Surgery Patients Given Tylenol for Post-Operative Pain

By Pat Anson, PNN Editor

Another hospital is touting the benefits of not giving opioid analgesics to patients after minimally invasive surgeries.

Surgeons at Houston Methodist Hospital say they were able to significantly reduce opioid prescriptions given to patients recovering from hernia repair, reflux surgery and other minimally invasive GI-related procedures by treating them with acetaminophen (Tylenol) for post-operative pain.

In a study involving over 400 surgery patients reported in the Journal of Thoracic and Cardiovascular Surgery, Houston Methodist surgeons compared patients treated with acetaminophen to a control group of patients given opioids.

Patients who were treated with acetaminophen had fewer post-operative complications (3%) than those given hydrocodone or tramadol (15%).  They were also significantly less likely to be discharged from the hospital with an opioid prescription than patients in the control group (10% vs. 87%).  

"Just a decade ago we routinely prescribed narcotics to treat pain at home after surgery," said lead author Min Kim, MD, head of the division of thoracic surgery at Houston Methodist Hospital. "We wanted to determine if we could manage pain at home after surgery with over-the-counter pain medication. We developed and implemented the pre-emptive pain control program, which led to excellent pain control at home without requiring prescription narcotics."

Patients in the pre-emptive pain management group received long-acting local anesthetics at each incision. They were also given scheduled doses of acetaminophen or naproxen in the hospital and at home.
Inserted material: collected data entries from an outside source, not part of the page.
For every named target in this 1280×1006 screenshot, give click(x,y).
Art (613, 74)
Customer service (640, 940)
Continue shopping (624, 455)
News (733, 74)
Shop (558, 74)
"This study provides us with a strategy to successfully manage pain after surgery using over-the-counter pain medication. This led to fewer narcotic prescriptions which proactively decreases the chance of patients becoming addicted to narcotics," Kim said.

Opioid Addiction Rare After Surgery

Few patients actually become addicted after surgery. A 2016 Canadian study, for example, found that long term opioid use after surgery is rare, with less than one percent of older adults still taking opioids a year after major elective surgery.

Another large study in the British Medical Journal found only 0.2% of patients who were prescribed opioids for post-surgical pain were later diagnosed with opioid dependence, abuse or experienced a non-fatal overdose.

Nevertheless, many hospitals have reduced their use of opioids or stopped giving them to patients altogether.

A statewide effort in Michigan reduced the number of opioid pills given to patients after common operations from an average of 26 pills per patient to 18. The surgeries included minor hernia repair, appendix and gallbladder removal, and hysterectomies. Most were minimally invasive laparoscopic surgeries.

In Ohio, patients at Akron General Hospital are getting acetaminophen, gabapentin and non-steroidal anti-inflammatory drugs (NSAIDs) to manage their pain after elective colorectal operations. Surgeons say over 75 percent of them are sent home without an opioid prescription.

And in Vermont, a 2017 state law requires doctors to use non-opioid pain relievers as first-line treatments for post-operative plan. If they are prescribed opioids, patients are initially limited to no more than 10 pills.

Houston Methodist Hospital is expanding its pre-emptive pain management program to include patients recovering from pulmonary surgery.